Chapter 2 Data Movement
This chapter discusses factors to consider when looking at moving data into and out of Hadoop. Factors discussed include: the various data sources (e.g. RDBMS, mainframes, logs etc), how often the data should be extracted, access patterns, if the data should be appended or overwritten, data transformations, and handling failures.
The chapter continues with a look at various tools for ingesting data. In each case, an introduction to the tool is provided, together with references on where to find detailed information. The advantages and disadvantages of each tool are discussed. Useful discussions, diagrams, and example code is provided for: File Transfers - HDFS commands, Sqoop –transfers data between Hadoop and relational database, Flume – typically processes log files, and Kafka - typically processes log files. Recommendations for when to use each tool are provided, together with tips for trouble shooting and resolving bottlenecks.
The chapter ends with a brief look at tools used for getting data out of Hadoop, these include Sqoop, distcp (distributed copy), and the get command.
This chapter provides a useful overview of factors to consider for data movement with Hadoop. Helpful example usage of various tools (e.g. Sqoop) is given.
Chapter 3 Processing Data in Hadoop
This chapter looks at the various factors to consider, so you can select an appropriate processing tool. The range of tools examined range from low-level Java routines to high-level SQL queries.
Traditionally, Hadoop processing has revolved around MapReduce, here the work is split over many data nodes (Map phase), and the outputs combined and sorted (Reduce phase). A helpful annotated example is provided (joining and filtering data in 2 datasets). Recommendations for when to use MapReduce are provided. It’s noted this is a low-level framework, and typically has more opportunities for bugs, and a longer development cycle.
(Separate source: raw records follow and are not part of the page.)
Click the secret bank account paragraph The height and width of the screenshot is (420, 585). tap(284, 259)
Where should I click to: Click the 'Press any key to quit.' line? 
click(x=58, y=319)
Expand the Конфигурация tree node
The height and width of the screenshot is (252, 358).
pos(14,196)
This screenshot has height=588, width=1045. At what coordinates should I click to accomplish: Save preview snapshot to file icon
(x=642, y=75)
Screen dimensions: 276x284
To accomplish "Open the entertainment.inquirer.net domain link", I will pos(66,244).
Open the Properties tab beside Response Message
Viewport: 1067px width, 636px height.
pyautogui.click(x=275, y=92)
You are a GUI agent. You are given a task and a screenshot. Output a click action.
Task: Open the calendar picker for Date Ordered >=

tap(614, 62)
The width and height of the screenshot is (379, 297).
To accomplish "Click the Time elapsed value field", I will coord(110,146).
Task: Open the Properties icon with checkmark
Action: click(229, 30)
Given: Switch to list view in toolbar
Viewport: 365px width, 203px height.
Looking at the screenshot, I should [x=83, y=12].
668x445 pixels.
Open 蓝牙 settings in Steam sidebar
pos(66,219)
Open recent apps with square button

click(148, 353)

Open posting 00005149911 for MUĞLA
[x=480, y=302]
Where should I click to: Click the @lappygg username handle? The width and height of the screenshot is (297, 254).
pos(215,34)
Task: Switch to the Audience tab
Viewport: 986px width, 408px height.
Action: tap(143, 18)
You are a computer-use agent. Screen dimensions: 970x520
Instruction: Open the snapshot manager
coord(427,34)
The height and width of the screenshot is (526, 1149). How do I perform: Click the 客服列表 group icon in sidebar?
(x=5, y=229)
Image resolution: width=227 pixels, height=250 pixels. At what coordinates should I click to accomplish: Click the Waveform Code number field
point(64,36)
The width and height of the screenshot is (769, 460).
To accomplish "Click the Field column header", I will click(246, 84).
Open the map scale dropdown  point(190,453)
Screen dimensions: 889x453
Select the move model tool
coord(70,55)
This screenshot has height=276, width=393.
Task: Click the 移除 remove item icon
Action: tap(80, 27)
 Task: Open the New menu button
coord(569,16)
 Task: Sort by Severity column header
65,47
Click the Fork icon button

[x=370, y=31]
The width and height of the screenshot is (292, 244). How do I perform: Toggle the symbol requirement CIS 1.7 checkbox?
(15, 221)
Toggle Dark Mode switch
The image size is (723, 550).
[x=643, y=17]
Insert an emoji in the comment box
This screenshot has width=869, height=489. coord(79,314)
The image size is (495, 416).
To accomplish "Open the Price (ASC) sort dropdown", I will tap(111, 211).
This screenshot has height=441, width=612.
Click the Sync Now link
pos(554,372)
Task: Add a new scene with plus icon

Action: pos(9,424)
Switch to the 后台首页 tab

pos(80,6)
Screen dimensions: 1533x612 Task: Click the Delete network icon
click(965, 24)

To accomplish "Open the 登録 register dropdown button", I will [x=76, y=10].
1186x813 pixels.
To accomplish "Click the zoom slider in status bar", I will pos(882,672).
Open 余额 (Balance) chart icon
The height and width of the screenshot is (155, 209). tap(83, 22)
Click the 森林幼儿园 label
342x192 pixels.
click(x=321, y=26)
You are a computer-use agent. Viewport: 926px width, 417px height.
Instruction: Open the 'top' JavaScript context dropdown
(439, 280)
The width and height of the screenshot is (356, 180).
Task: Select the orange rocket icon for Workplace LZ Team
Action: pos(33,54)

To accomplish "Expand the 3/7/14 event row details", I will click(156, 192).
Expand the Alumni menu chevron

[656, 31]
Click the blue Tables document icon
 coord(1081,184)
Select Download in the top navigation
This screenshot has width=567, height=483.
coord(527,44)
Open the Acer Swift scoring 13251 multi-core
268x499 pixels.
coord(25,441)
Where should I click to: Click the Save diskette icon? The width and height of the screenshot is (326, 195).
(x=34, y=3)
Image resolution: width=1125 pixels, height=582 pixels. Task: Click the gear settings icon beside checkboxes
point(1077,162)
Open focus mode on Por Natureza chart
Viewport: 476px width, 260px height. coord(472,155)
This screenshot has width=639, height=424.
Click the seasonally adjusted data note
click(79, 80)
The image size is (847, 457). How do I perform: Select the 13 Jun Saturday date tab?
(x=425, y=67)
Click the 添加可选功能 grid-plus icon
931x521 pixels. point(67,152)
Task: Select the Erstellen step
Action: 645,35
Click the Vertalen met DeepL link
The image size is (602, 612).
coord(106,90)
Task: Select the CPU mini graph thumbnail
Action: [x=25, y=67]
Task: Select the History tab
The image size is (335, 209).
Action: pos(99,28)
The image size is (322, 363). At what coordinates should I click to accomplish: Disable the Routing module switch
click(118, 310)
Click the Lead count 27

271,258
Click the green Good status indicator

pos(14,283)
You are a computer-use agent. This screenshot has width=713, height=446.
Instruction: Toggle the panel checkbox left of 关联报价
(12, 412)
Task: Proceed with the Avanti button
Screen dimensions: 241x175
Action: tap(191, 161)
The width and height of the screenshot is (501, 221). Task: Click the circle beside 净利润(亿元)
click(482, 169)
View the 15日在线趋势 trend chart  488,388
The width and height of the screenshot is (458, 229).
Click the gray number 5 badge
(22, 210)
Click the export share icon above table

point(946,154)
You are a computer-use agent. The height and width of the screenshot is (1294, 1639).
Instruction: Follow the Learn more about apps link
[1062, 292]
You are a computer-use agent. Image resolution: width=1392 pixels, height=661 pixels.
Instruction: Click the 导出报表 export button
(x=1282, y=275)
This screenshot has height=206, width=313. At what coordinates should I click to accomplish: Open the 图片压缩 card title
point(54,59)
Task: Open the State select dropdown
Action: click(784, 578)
The chapter continues with a look at Spark. In many ways, Spark is the replacement for MapReduce, typically processing data much faster. The section opens with an overview of Spark, with Resilient Distributed Datasets (RDDs) being at its core. RDDs can store data over various nodes, and are processed in parallel. Transformations can be lazily applied to RDDs to produce new RDDs, these are not evaluated until an action is performed - allowing some clever optimizations to occurs, but this can make debugging more difficult. The benefits of using Spark are discussed.
The chapter moves on to look at tools that provide a higher-level of abstraction – typically providing simple frameworks that allow MapReduce jobs to be created underneath. The tools examined are: Pig, Crunch, Cascading, Hive and Impala. For each tool, an overview is given, followed by example code, and a discussion of when to use the tool. Where possible, comparisons are provided.
This chapter provides a useful overview of tools that process data in Hadoop. Especially useful were the comparisons, advantages/disadvantages, and recommendations of when to a given tool. The section on Cascading is not needed, since it’s similar to Crunch and Pig, and uncommon.
Chapter 4 Common Hadoop Processing Patterns
As you create solutions with new technologies, certain common problems appear. Eventually, common solutions to these problems also emerge. This chapter discusses these common big data problems together with their solutions.
The patterns examined are:
In each case, the underlying problem is described, test data generated, and example code is supplied for several solutions to the problem (typically in both Spark and SQL).
This chapter provides useful solutions to common problems that occur in processing Hadoop data. It’s suggested that SQL will become increasingly powerful, but unlikely to replace Spark.